Authors:
Prof. Dr. Daisuke Minakata | Michigan Technological University | United States
Ryan Kibler | Michigan Technological University | United States
Muxue Zhang | Michigan Technological University | United States
Lauren Breitner | Trussell Technologies. Inc. | United States
Kerry Howe | University of New Mexico | United States
The presence of trace chemicals called chemicals of emerging concern (CECs) in effluents of wastewater present challenges to the practice of potable water reuse. Reverse Osmosis (RO) is an attractive and promising membrane-based treatment process that can be applied for the removal of CECs in wastewater reclamation processes. While RO rejects a wide variety of CECs with greater than 99% rejection efficiency, neutral compounds with a molecular weight less than 200 g/mol have poor rejection efficiencies. Given that hundreds of thousands of chemicals are in commercial use and production, experimental investigations of the rejection efficiencies of individual CECs are not practical. Consequently, a comprehensive model is needed to predict the rejection efficiencies of a wide variety of CECs.
Although several past experimental and theoretical studies attempted to understand the rejection mechanisms of organics through RO, complex heterogeneous RO membrane properties and the interacting thermodynamic and kinetic contributions to the rejection mechanism have limited the ability to quantitative predict those rejection efficiencies. Quantitative structure activity relationships (QSARs) are attractive approaches to the systematic prediction of the rejection efficiencies of organic compounds that contain diverse structures and a variety of physicochemical properties. Although QSARs have been developed for nano filtration membranes, those QSARs lack a mechanistic basis for rejection.
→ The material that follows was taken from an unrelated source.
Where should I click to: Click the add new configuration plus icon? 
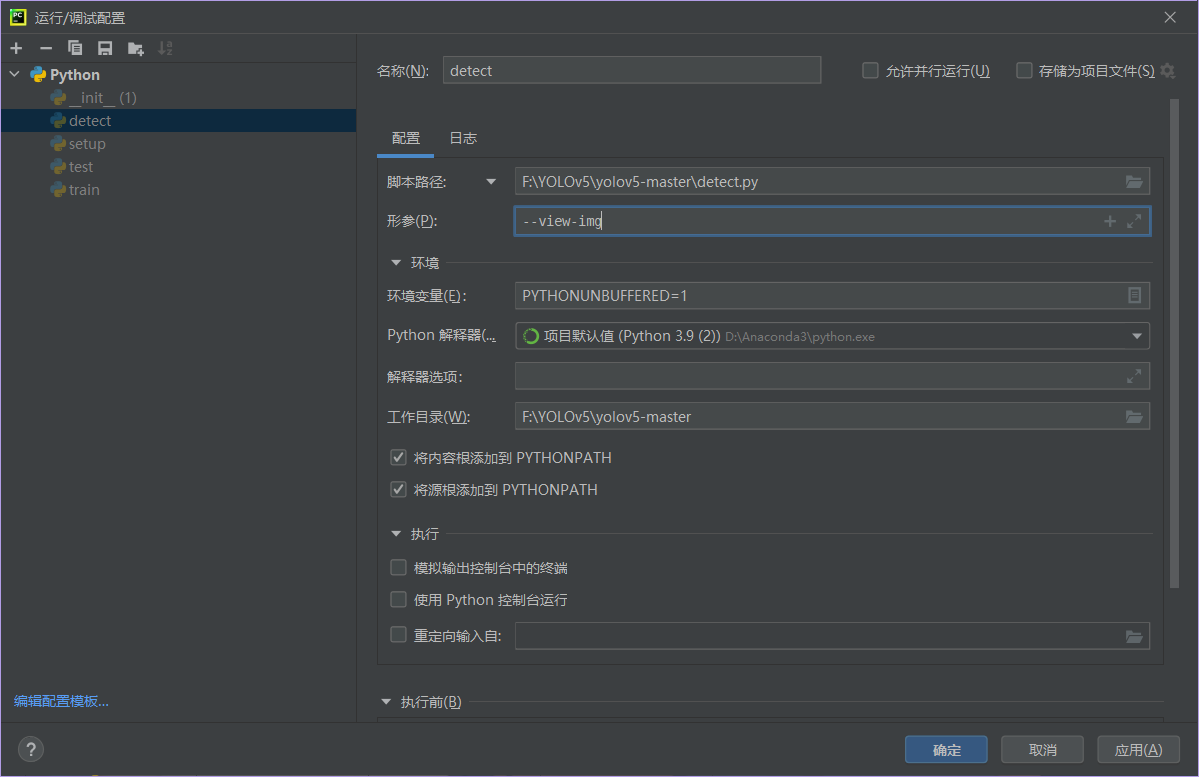point(16,48)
We developed a group contribution method (GCM) by fragmenting the structure of a given organic into groups. The parameters that represent the free energies of interaction between each fragmented part (both base structure and functional group) and RO membrane were determined by minimizing the objective function that calculates the normalized difference between the experimental and calculated mass transfer coefficients using genetic algorithms. The error goal (EG) was set to calculate the mass transfer coefficients in order to predict the corresponding rejection efficiencies within ±5% from experimental values.
Results
Among the 70 mass transfer coefficients determined by our bench-top experiments through 6 RO membranes, 54 compounds including 26 halo and oxygenated alkanes, 8 alkenes and 20 alkyl and halobenzenes were selected based on the applicable range of rejection efficiencies. Overall, 92% of best calibrated mass transfer coefficient values were within EG for TMG(D) membrane. Similarly, 85% of mass transfer coefficient values (n=53) for BW30XFRLE, 76% (n=54) for ESPA2-LD, 71% (n=48) for AG-LF, 100% (n=46) for SW30XHR, and 98% (n=46) for TM800M were obtained.
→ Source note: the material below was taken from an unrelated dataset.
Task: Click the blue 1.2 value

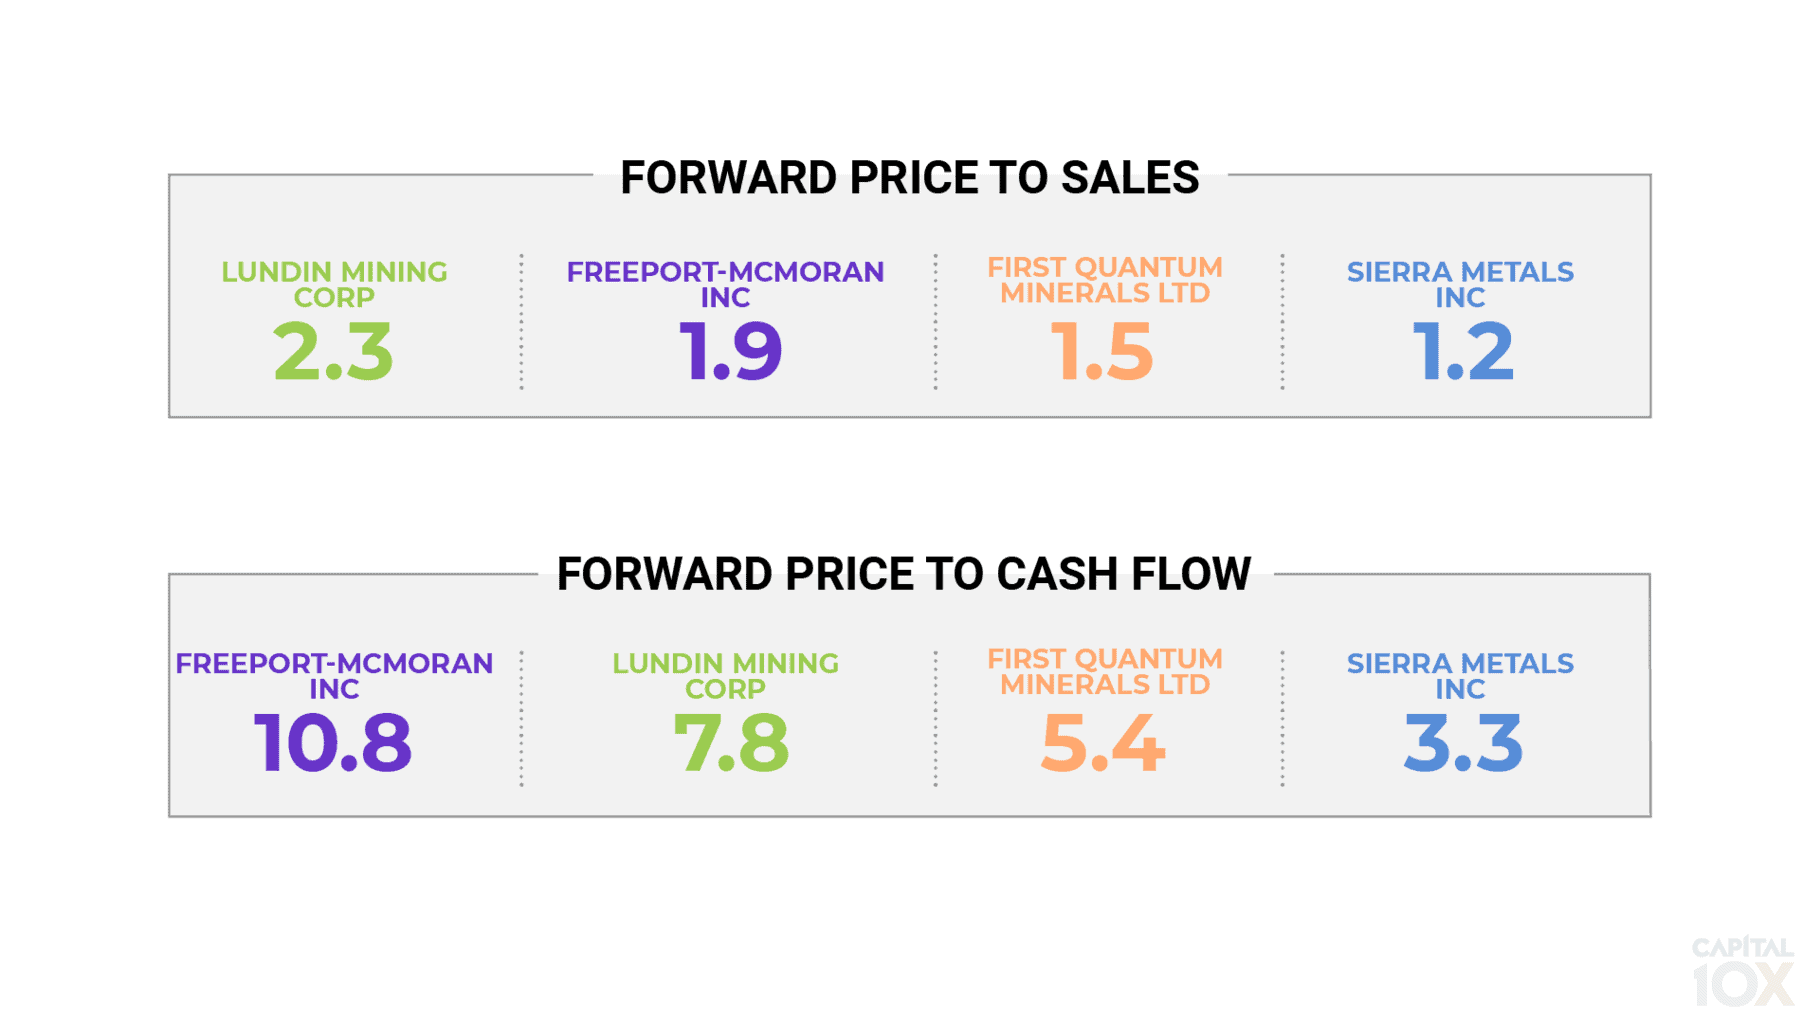Action: [x=1463, y=352]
The free energy of interaction for each segmented group of a given compound indicates the structural contribution to the overall mass transfer coefficient. For alkanes, the free energies of interaction were determined based on minimum carbon-based structures with functional groups. For alkenes and aromatic compounds, the free energies of interaction were determined by a base carbon-carbon double bond or a benzene ring structure with the functional group(s). The different treatment of a base structure by the number and positions of functional groups successfully differentiated the effects of isomers. Finally, the free energy of interaction quantitatively represents the hydrophilic/hydrophobic effects of each functional group to the overall free energy of interaction.